Listed records →
§ §
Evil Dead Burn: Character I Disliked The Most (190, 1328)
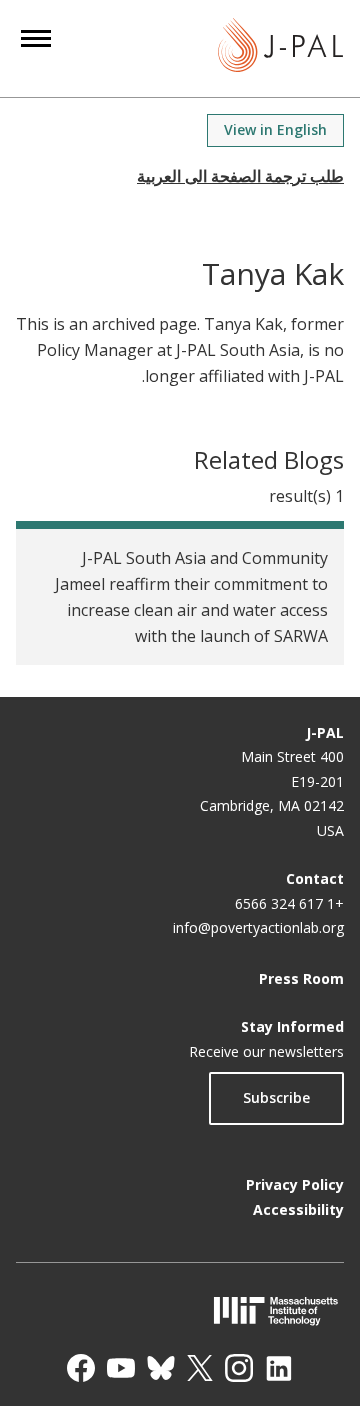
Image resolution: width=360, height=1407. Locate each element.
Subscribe (276, 1097)
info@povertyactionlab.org (258, 927)
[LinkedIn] (279, 1368)
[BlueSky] (161, 1368)
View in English (275, 129)
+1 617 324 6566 (289, 903)
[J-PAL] (280, 48)
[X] (200, 1368)
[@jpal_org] (239, 1368)
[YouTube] (121, 1368)
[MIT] (180, 1310)
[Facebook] (81, 1368)
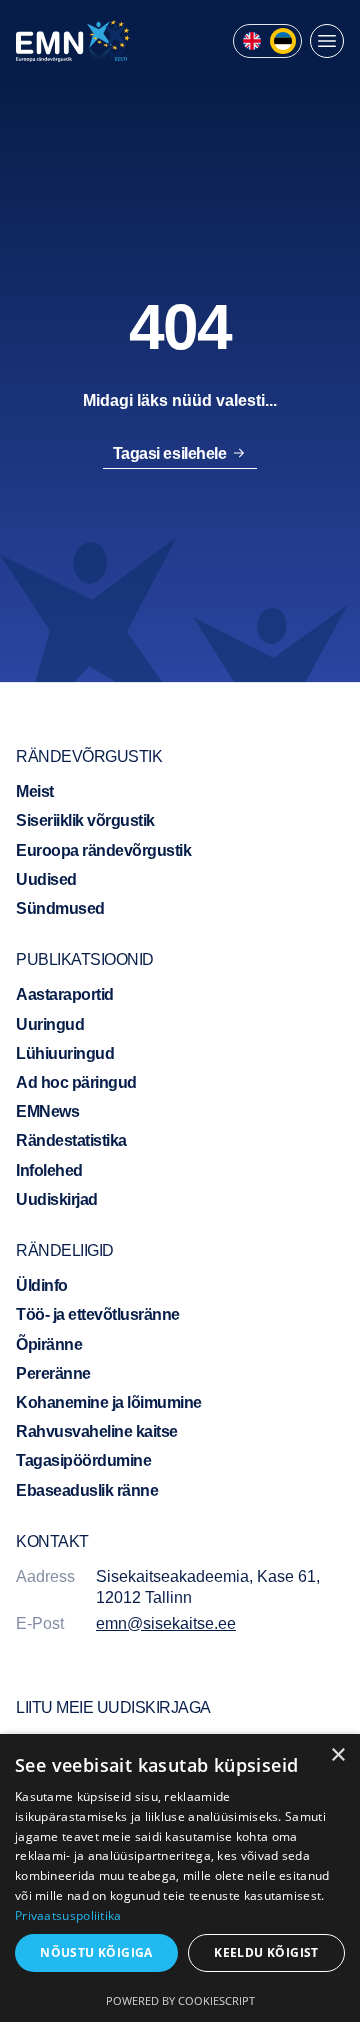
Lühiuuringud (65, 1053)
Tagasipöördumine (83, 1460)
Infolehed (49, 1170)
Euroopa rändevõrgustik (103, 850)
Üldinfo (42, 1285)
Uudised (46, 879)
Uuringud (50, 1024)
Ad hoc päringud (76, 1082)
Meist (35, 791)
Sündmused (60, 908)
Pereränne (53, 1373)
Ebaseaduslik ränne (87, 1490)
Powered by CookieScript (180, 2000)
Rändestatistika (71, 1140)
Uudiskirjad (57, 1199)
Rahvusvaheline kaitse (97, 1431)
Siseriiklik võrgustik (85, 820)
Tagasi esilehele (169, 453)
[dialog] (180, 1878)
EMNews (47, 1111)
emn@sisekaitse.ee (166, 1623)
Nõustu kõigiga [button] (96, 1952)
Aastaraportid (65, 994)
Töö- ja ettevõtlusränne (98, 1314)
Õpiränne (49, 1344)
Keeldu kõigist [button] (266, 1952)
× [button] (337, 1755)
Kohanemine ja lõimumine (109, 1402)
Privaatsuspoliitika (68, 1915)
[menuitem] (252, 41)
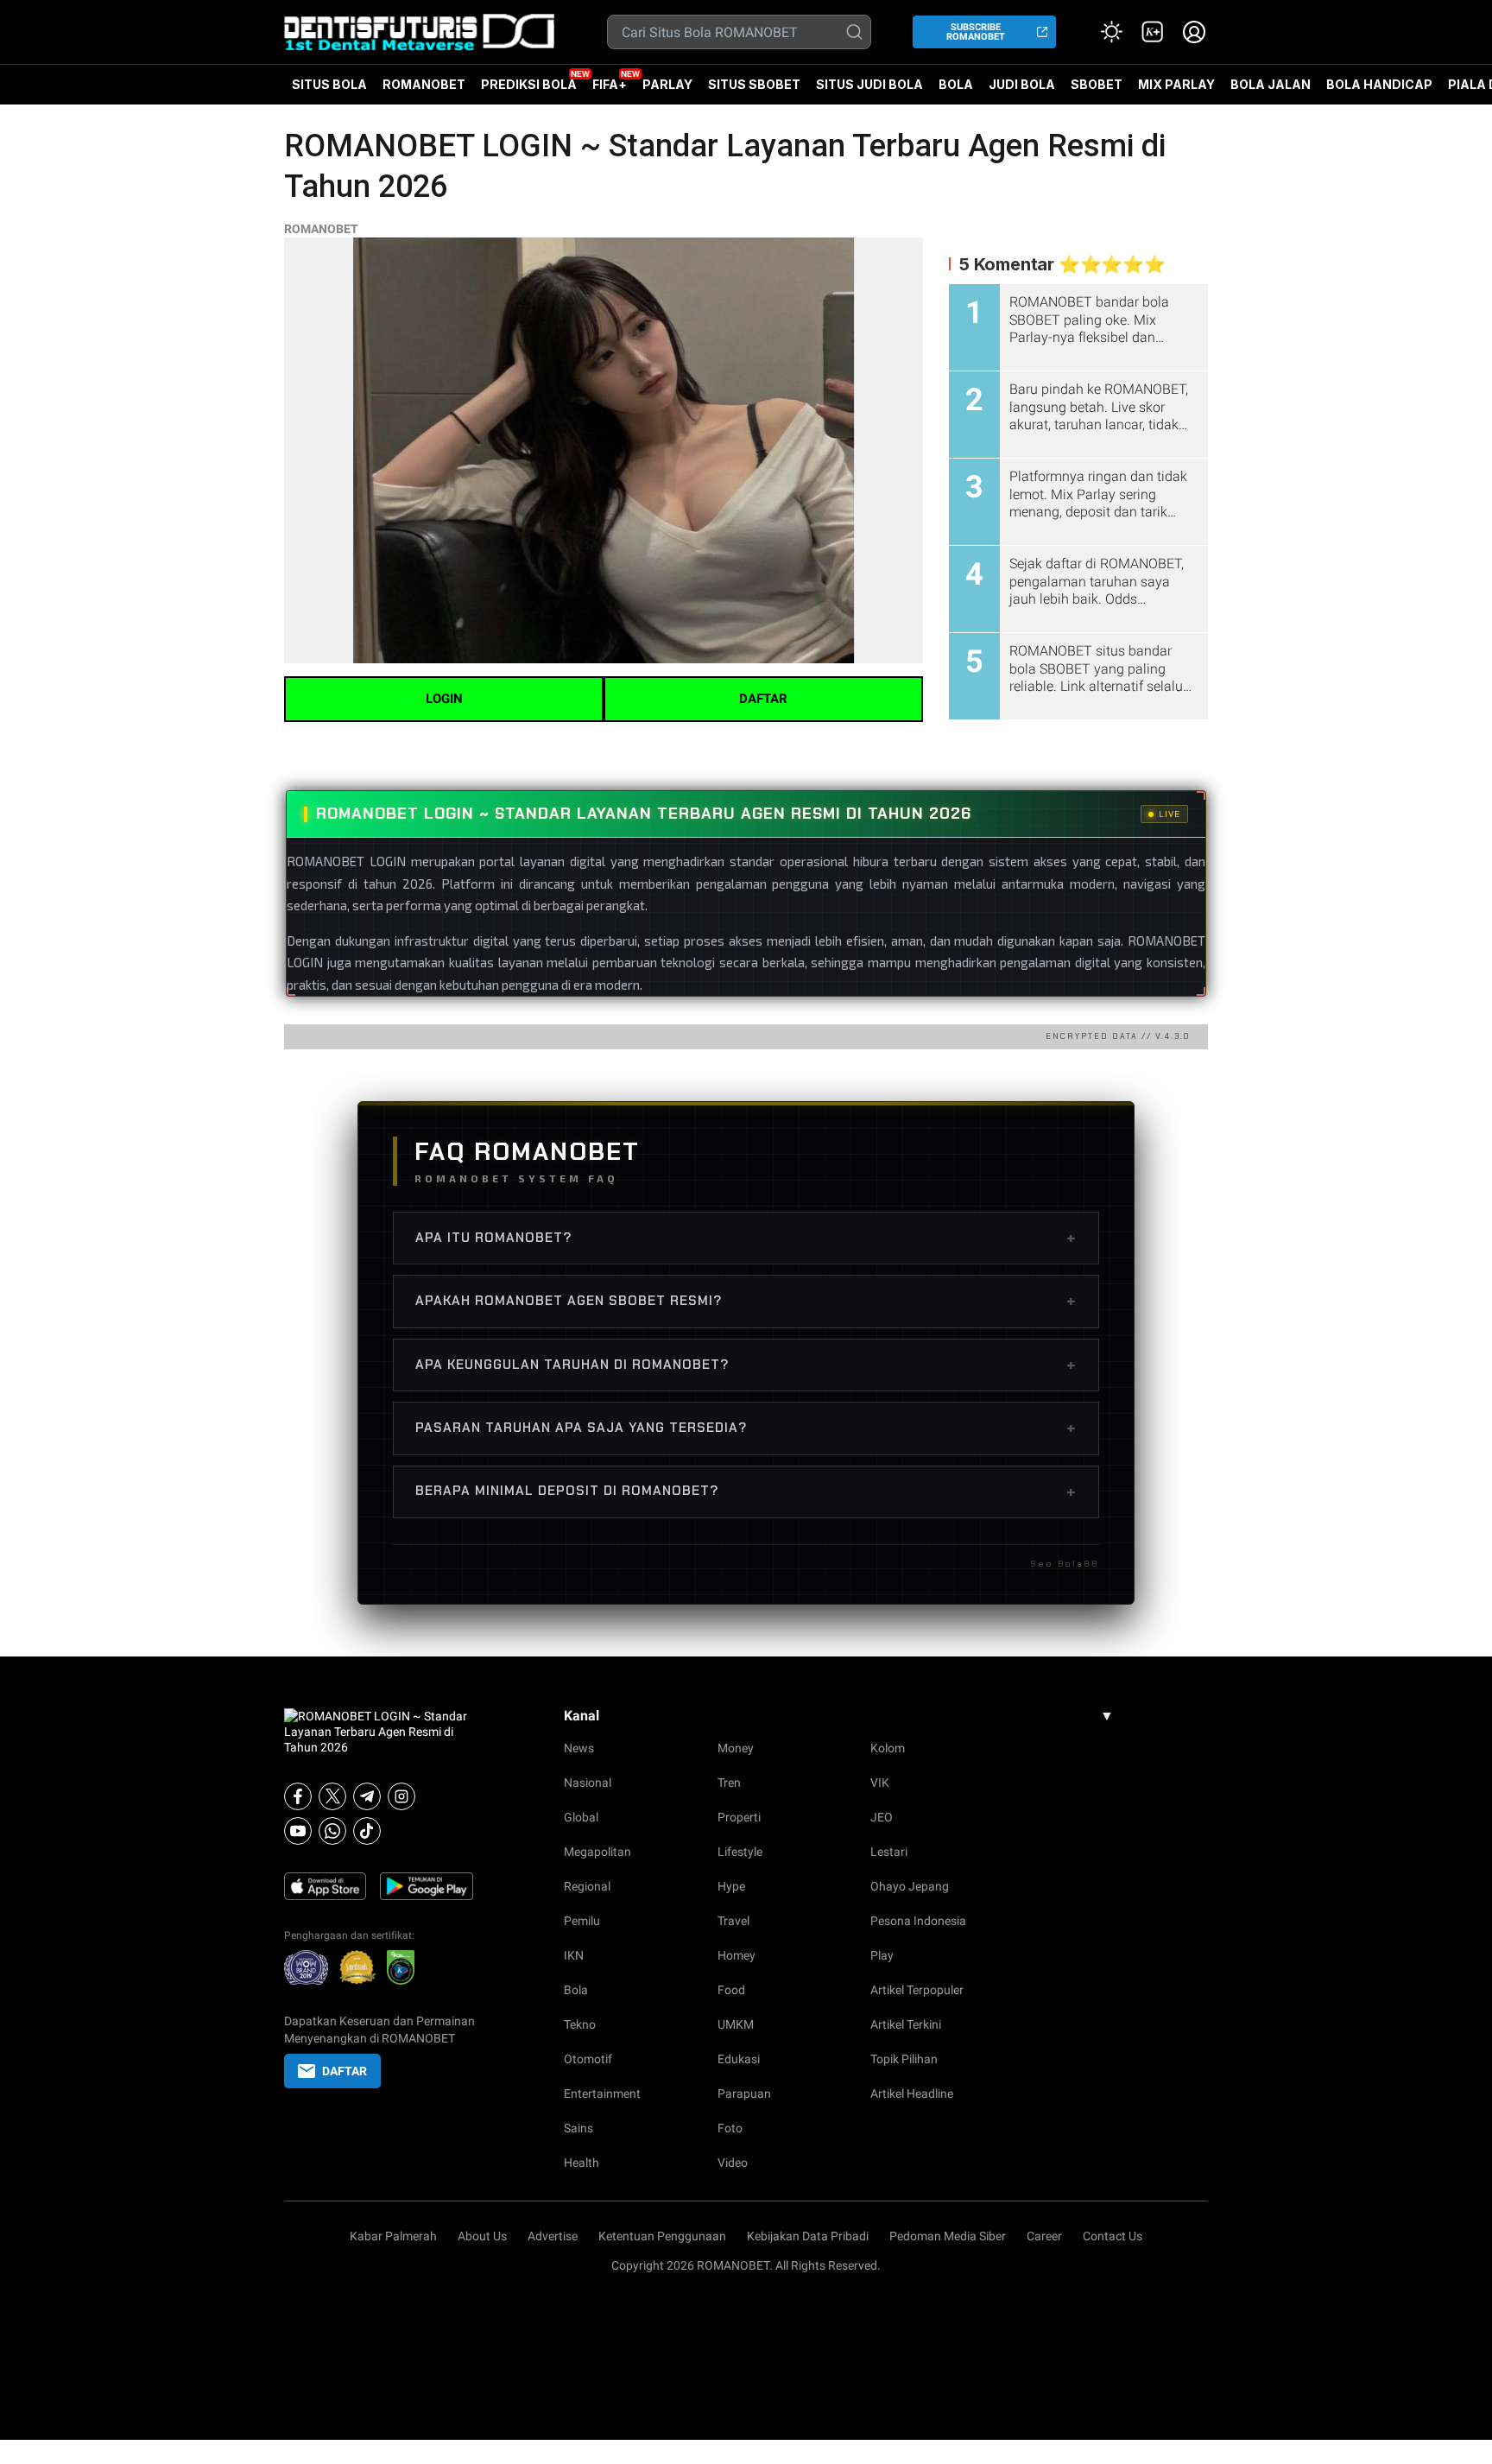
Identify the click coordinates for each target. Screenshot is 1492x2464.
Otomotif (588, 2059)
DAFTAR (763, 698)
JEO (881, 1817)
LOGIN (444, 698)
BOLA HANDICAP (1379, 84)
§ §
What you need to do → Leave out every line above except those from the line with "Tagasipöördumine (83, 1460)" up to and including the line with "Uudiskirjad (57, 1199)", and copy those exactly.

Solution for this exercise →
Tagasipöördumine (83, 1460)
Infolehed (49, 1170)
Euroopa rändevõrgustik (103, 850)
Üldinfo (42, 1285)
Uudised (46, 879)
Uuringud (50, 1024)
Ad hoc päringud (76, 1082)
Meist (35, 791)
Sündmused (60, 908)
Pereränne (53, 1373)
Ebaseaduslik ränne (87, 1490)
Powered by CookieScript (180, 2000)
Rändestatistika (71, 1140)
Uudiskirjad (57, 1199)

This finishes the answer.